━━━ Data for this task
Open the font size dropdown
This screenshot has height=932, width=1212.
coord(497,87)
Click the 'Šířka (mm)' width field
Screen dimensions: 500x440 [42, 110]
━━━━━━
Repeat each line, unchanged, from the line that contains "This screenshot has height=932, width=1212." to the end of the listing above.

This screenshot has height=932, width=1212.
coord(497,87)
Click the 'Šířka (mm)' width field
Screen dimensions: 500x440 [42, 110]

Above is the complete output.